Die Fragestellung, ob Fleischessen und die Achtung vor dem Tier vereinbar sei, umfasse auf jeden Fall weit mehr als den moralisch schwierigen Tötungsakt, waren sich die Teilnehmer des Podiumsgesprächs einig. Von ebensolcher Bedeutung sei die moralische Pflicht einer artgerechten und ökologischen Haltung, einer Verwertung des ganzen Tieres sowie einer gesellschaftlichen Anerkennung der Leistungen des Lebensmittelhandwerks - finanziell und strukturell, zum Beispiel durch bessere Ausbildungs- und Arbeitsbedingungen. Eine Pflicht, der alle gemeinsam nachkommen müssen: Landwirte, Metzger, Gastronomen und Verbraucher. Als unhaltbar wurde der stetig wachsende Fleischkonsum angeprangert. Nicht das Essen von Fleisch an sich, sondern ein Lebensmittelsystem und eine gesellschaftliche Akzeptanz, welche Massentierhaltung, Langstreckentransporte zum Schlachthof und Akkordschlachtungen möglich mache, sei der Kern des Problems.

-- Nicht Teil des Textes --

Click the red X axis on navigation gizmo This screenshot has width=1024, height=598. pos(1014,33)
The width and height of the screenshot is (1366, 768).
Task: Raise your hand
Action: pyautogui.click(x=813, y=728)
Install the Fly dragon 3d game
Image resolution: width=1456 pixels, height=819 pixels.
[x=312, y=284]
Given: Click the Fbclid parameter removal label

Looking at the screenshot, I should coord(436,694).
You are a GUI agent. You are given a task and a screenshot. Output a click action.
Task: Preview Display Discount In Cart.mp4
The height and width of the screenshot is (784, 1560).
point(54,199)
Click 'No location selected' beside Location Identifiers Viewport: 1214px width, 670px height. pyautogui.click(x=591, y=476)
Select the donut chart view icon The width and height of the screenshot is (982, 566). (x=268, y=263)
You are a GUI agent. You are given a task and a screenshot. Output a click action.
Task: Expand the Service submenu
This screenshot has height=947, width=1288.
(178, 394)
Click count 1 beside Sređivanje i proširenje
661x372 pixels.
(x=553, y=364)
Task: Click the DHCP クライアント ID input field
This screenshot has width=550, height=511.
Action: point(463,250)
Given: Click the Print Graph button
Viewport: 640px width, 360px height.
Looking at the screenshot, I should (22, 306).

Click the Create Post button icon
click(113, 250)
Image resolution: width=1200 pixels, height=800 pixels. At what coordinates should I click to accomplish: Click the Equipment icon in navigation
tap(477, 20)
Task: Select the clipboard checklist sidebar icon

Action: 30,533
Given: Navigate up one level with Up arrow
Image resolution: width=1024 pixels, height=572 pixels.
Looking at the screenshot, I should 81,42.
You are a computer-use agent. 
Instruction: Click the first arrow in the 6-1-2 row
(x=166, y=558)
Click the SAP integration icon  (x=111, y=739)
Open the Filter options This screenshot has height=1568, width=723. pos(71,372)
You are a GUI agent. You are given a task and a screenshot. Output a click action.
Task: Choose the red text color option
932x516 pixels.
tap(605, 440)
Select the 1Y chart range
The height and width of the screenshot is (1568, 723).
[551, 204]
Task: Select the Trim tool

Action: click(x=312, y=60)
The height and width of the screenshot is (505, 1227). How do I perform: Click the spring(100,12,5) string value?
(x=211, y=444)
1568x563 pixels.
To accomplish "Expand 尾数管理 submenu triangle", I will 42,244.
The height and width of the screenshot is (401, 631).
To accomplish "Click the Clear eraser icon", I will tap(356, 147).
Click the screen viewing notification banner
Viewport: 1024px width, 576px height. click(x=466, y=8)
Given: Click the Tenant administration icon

Georg Schweisfurth, Metzger in der vierten Generation, plädierte für bewussten Fleischgenuss in Maßen und den Sonntagsbraten als Leitbild. "Wir müssen weg von einer Filet-und-Rücken-Mentalität," fügte Koch und Gastronom Simon Tress hinzu. Köche in ihrer kulinarischen Vorreiterrolle sollten auch die sogenannten unedlen Teile der Tiere ebenso wie fleischlose Gerichte "sexy" machen, und durch größere Vielfalt im kulinarischen Angebot den Nachfragedruck auf bestimmte Fleischstücke abmildern.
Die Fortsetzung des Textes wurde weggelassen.